Et si l’arbitre avait dit “incertain” ? Le vrai débat
C’est sans doute là que se niche la seule vraie discussion arbitrale. Sur une action aussi bouchée, avec des corps partout et des angles limités, l’option “unsure” aurait-elle été plus adaptée ? Peut-être. Car dans ce cas, la vidéo aurait pu décider sans être contrainte par un appel terrain fort. Mais le protocole laisse cette responsabilité à l'officiel, et World Rugby insiste sur son rôle central. Berry a assumé, la vidéo n’a pas contredit. Difficile de faire plus cohérent sur le plan réglementaire.
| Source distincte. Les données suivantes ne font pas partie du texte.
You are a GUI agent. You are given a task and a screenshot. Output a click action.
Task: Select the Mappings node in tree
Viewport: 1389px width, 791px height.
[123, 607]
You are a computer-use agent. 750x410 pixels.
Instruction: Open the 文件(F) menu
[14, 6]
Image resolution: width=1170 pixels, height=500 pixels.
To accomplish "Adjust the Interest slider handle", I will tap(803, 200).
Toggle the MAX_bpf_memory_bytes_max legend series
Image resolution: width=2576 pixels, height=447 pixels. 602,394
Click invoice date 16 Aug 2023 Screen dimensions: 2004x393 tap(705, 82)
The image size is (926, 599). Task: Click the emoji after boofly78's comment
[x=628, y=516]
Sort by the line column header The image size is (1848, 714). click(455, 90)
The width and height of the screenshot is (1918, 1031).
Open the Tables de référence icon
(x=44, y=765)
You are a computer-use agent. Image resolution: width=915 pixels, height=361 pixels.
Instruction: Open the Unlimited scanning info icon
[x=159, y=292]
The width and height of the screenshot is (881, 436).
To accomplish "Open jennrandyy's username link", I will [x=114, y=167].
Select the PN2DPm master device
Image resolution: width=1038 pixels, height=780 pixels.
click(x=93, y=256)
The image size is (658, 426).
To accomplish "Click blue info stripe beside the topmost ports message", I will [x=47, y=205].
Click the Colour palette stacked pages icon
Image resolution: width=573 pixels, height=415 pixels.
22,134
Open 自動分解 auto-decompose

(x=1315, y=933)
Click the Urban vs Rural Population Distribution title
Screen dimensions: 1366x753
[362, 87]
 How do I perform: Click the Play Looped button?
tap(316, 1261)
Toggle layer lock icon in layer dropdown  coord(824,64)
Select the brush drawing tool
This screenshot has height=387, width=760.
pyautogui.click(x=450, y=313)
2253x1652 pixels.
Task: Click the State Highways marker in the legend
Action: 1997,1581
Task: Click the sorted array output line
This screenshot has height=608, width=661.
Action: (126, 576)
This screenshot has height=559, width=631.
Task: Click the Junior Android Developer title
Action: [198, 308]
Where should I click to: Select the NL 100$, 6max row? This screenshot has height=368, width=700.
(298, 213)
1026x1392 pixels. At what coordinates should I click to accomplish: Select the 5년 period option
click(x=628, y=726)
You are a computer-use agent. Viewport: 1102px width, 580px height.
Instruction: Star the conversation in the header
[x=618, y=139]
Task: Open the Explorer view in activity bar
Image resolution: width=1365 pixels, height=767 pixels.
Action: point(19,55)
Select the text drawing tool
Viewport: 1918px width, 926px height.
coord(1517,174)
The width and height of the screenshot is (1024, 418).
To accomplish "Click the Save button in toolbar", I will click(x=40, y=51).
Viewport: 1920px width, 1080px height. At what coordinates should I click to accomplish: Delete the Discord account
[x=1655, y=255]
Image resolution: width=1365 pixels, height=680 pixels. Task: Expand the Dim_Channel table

À moins de deux mois du prochain Tournoi, cette action rappelle une chose essentielle : l’arbitrage moderne se joue autant sur la procédure que sur l’image. Pour les joueurs, c’est un message clair : tant que le ballon ne touche pas le sol, l’essai n’existe pas. Et pour les arbitres, c’est un précédent qui renforce la crédibilité du protocole TMO, parfois frustrant, mais pensé pour éviter les décisions “à l’instinct”. L’essai refusé de Sam Skinner restera une cicatrice écossaise, mais aussi un cas d’école. Pas forcément juste aux yeux de tous, mais justifié au regard des règles. Et dans le rugby moderne, comprendre pourquoi une décision tient vaut souvent autant que le résultat lui-même.